Regarding the question on absolute convergence, the answer is no.

$$\sum_{n=1}^m\frac{\cos^2 (n+1)}{n} = \underbrace{\sum_{n=1}^m\frac{1}{2n}}_{\text{divergent harmonic series}} + \underbrace{\sum_{n=1}^m\frac{\cos 2(n+1)}{2n}}_{\text{convergent by Dirichlet test}}$$

Also we can use the same approach to prove convergence when $(-1)^n$ appears.

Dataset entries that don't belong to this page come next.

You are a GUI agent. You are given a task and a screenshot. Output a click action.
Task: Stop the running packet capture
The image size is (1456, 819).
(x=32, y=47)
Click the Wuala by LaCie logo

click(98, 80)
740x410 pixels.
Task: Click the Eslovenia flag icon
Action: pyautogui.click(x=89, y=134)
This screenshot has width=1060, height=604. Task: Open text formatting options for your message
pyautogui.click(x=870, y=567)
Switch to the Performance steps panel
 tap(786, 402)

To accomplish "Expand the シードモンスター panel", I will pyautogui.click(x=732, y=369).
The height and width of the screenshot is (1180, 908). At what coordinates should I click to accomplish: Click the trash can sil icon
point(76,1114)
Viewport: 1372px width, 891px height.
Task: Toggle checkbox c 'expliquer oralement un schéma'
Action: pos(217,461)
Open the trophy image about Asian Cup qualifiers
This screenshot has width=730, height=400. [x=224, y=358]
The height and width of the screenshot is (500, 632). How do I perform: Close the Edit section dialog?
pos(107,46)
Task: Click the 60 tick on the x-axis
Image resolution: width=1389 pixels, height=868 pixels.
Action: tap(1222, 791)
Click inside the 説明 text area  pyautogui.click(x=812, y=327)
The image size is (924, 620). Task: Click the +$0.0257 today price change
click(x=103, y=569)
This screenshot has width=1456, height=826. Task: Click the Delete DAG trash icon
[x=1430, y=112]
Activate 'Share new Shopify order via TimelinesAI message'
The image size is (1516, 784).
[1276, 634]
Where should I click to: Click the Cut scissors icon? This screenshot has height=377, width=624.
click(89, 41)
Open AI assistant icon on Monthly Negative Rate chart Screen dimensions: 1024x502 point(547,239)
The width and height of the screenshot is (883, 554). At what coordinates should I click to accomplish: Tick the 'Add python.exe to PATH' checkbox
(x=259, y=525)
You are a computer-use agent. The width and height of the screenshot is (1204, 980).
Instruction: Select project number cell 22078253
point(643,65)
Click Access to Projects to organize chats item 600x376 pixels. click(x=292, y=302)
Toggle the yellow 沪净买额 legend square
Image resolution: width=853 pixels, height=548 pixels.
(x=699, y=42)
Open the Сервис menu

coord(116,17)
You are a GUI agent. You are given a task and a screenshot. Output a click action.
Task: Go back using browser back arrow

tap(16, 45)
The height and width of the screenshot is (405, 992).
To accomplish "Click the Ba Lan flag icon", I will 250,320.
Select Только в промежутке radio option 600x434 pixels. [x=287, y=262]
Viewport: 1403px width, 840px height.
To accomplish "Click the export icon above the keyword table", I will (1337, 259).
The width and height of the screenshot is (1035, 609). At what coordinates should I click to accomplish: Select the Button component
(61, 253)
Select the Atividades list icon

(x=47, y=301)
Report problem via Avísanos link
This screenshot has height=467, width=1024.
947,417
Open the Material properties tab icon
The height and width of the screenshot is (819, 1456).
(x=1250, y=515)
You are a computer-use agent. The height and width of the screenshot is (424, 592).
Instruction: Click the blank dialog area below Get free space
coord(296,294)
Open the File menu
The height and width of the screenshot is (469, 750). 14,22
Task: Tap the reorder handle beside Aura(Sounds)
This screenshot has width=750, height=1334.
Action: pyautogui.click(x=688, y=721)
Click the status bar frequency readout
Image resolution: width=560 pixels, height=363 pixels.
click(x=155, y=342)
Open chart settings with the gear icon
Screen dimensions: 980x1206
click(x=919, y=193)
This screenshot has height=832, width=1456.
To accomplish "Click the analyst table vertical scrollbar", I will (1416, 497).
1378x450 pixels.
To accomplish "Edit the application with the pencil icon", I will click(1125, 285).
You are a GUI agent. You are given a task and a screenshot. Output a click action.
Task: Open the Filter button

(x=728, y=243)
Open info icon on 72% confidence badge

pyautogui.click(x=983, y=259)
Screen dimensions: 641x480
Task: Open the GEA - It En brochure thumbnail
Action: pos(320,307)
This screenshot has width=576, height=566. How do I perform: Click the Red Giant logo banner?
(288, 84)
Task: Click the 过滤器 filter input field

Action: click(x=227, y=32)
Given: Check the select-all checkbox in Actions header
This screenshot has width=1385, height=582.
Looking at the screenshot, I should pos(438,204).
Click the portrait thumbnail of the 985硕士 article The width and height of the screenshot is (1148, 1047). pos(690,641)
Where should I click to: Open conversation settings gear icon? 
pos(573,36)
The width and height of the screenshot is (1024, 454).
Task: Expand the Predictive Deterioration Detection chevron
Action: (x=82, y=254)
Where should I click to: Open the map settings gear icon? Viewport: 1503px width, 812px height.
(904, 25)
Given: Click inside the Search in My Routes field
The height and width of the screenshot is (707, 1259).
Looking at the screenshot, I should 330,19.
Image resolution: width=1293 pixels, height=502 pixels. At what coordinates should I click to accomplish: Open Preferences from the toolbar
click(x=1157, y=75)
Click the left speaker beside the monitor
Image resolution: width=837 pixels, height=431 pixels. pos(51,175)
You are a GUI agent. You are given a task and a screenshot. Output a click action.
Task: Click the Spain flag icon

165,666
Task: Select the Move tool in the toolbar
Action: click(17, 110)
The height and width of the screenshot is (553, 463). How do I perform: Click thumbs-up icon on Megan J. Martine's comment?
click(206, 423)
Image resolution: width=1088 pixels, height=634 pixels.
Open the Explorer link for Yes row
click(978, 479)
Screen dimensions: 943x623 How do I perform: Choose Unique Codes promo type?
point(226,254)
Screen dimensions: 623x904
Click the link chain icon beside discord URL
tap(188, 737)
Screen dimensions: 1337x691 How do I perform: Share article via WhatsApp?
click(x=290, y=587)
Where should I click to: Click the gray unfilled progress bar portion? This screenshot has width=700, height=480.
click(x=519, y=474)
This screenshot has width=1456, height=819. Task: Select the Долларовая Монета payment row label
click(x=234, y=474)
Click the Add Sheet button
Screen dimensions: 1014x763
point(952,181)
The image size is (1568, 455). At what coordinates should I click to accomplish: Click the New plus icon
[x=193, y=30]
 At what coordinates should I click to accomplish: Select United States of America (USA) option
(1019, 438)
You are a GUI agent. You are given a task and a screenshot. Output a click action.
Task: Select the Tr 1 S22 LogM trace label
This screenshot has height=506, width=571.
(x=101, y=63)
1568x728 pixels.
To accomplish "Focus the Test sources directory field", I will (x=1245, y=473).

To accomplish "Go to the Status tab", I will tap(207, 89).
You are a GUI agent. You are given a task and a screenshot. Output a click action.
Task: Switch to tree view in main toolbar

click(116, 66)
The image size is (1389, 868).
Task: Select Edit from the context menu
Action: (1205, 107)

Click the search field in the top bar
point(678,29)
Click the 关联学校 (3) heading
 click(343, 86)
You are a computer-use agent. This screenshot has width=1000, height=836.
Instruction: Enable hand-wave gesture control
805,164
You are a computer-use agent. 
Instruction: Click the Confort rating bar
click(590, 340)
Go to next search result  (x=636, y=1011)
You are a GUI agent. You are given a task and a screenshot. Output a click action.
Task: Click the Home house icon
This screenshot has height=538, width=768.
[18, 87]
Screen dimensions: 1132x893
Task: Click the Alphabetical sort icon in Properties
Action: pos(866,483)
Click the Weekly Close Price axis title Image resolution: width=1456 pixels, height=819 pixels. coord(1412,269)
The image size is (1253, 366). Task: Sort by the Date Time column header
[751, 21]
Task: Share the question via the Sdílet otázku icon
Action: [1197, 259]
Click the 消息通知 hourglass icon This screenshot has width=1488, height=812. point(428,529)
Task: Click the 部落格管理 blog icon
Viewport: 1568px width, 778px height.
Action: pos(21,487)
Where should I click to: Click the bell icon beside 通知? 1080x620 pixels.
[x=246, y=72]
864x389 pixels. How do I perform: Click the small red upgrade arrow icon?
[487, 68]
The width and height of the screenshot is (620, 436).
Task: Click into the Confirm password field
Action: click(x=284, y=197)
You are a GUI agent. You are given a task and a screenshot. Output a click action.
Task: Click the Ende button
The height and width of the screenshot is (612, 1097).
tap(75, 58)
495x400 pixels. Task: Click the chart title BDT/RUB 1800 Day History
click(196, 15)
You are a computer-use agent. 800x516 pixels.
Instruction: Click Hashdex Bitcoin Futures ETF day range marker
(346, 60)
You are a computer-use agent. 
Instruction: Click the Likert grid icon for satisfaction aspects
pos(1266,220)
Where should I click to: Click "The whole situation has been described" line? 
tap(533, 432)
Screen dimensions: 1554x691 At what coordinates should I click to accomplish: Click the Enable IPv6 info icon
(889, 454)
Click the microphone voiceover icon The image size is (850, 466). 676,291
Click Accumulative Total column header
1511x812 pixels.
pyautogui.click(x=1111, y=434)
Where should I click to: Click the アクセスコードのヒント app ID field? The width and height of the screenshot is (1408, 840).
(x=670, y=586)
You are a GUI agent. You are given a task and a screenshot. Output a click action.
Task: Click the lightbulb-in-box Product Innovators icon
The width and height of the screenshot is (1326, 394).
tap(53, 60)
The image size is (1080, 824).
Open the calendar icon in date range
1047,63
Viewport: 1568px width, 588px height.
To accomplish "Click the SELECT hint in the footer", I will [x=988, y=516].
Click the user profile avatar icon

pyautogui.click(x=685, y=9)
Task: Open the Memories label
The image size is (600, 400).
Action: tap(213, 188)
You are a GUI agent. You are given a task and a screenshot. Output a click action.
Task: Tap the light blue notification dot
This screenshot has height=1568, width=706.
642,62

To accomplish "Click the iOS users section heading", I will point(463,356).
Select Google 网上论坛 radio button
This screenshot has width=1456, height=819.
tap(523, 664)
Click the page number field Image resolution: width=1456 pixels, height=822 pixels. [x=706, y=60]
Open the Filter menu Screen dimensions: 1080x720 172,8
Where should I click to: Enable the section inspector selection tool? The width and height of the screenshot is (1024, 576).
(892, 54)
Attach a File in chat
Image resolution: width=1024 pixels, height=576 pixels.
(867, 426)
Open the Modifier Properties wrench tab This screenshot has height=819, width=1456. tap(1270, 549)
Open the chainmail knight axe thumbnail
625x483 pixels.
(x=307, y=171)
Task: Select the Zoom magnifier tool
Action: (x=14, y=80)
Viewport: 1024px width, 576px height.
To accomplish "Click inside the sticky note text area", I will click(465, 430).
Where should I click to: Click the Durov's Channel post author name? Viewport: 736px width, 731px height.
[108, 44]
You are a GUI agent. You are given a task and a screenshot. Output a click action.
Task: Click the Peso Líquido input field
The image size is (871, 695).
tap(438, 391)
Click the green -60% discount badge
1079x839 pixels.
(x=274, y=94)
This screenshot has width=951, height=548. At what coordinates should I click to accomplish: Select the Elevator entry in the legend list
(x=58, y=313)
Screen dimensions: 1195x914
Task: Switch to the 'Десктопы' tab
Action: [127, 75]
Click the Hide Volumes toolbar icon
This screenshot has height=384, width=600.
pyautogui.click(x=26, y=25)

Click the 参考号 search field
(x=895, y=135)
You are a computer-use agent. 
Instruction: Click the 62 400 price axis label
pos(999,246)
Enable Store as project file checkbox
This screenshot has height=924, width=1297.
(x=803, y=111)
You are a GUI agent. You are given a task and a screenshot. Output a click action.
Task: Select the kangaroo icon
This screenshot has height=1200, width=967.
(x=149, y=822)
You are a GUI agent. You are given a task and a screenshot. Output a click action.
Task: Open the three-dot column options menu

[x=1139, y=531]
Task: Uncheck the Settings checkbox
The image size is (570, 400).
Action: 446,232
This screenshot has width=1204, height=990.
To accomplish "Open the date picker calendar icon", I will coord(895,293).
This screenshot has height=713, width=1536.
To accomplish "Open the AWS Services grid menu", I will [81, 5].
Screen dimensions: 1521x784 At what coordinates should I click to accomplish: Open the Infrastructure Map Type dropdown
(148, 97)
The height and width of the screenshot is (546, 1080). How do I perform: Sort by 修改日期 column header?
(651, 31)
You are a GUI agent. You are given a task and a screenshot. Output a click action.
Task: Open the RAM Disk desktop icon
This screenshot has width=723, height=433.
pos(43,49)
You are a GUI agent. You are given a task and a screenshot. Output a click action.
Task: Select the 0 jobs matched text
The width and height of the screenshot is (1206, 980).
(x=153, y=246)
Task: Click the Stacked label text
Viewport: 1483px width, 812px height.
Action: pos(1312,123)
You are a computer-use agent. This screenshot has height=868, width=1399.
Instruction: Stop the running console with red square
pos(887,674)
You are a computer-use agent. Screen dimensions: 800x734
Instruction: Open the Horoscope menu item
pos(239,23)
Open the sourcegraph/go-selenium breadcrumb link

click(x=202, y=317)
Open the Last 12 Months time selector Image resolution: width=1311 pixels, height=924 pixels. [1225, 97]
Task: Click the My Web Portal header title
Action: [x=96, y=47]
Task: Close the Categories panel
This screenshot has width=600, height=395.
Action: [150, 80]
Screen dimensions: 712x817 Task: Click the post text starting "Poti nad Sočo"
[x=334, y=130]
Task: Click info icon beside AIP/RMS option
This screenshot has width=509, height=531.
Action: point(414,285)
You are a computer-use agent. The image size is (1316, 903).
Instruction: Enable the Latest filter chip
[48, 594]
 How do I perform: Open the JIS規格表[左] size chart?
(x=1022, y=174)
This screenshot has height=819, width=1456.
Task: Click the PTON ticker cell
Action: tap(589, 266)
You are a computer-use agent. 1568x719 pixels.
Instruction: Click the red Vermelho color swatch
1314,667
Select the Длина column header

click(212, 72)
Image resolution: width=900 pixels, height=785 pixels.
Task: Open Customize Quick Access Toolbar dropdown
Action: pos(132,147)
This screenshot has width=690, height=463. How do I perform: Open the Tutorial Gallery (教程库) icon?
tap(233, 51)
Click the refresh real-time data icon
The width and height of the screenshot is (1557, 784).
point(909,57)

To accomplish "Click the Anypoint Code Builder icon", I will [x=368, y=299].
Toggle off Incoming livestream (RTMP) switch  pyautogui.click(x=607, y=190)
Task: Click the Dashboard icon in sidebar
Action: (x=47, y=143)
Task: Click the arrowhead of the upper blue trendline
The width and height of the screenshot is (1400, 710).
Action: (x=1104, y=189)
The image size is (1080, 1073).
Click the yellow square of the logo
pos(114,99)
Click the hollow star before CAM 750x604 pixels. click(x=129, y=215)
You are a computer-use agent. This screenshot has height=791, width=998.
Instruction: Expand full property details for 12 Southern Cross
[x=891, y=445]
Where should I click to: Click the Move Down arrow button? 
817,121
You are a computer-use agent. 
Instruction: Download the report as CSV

$$\sum_{n=1}^m\frac{(-1)^n\cos^2 (n+1)}{n} = \underbrace{\sum_{n=1}^m\frac{(-1)^n}{2n}}_{\text{convergent alternating series}} - \underbrace{\sum_{n=1}^m\frac{(-1)^{n+1}\cos 2(n+1)}{2n}}_{\text{convergent by Dirichlet test}}$$

Note that $(-1)^{n+1}\cos 2(n+1) = \cos [(n+1)\pi] \cos 2(n+1) = \cos [(n+1)(2 + \pi)]$


$\sum_{n=1}^{\infty}\frac{\cos^{2}(n+1)}{n}$ clearly diverges. For any two consecutive integers, at least one of them is distant from a (non-integer) half-integer multiple of $\pi$ by at least $\frac{1}{2}$, which is more than $\frac{\pi}{8}$. That number of the pair will have a cosine greater than $\cos(\frac{3\pi}{8})$ in absolute value, and $\cos(\frac{3\pi}{8})=\sin(\frac{\pi}{8})>\frac{1}{2}\sin(\frac{\pi}{4})=\frac{\sqrt{2}}{4}>\frac{1}{3}$. Thus, any two consecutive terms $\frac{\cos^{2}(j+1)}{j} + \frac{\cos^{2}((j+1)+1)}{j+1}$ will contribute at least $\frac{1}{9(j+1)}$ to the sum. Since $j\ge 1$, we have $\frac{1}{j+1}\ge\frac{1}{4j}+\frac{1}{4(j+1)}$, so $\frac{1}{9(j+1)} \ge\frac{1}{36j}+\frac{1}{36(j+1)}$, i.e. $$\frac{\cos^{2}(j+1)}{j} + \frac{\cos^{2}((j+1)+1)}{j+1} \ge \frac{1}{36j}+\frac{1}{36(j+1)}$$ But this means $$\sum_{n=1}^{\infty}\frac{\cos^{2}(n+1)}{n}\ge\frac{1}{36}\sum_{n=1}^{\infty}\frac{1}{n}$$ which diverges.


You could use Dirichlet's test. Observe $n^{-1}$ converges monotonically to zero and \begin{align} \left|\sum^N_{n=1}(-1)^n \cos^2(n+1) \right|\leq 1. \end{align} Hence the series converges.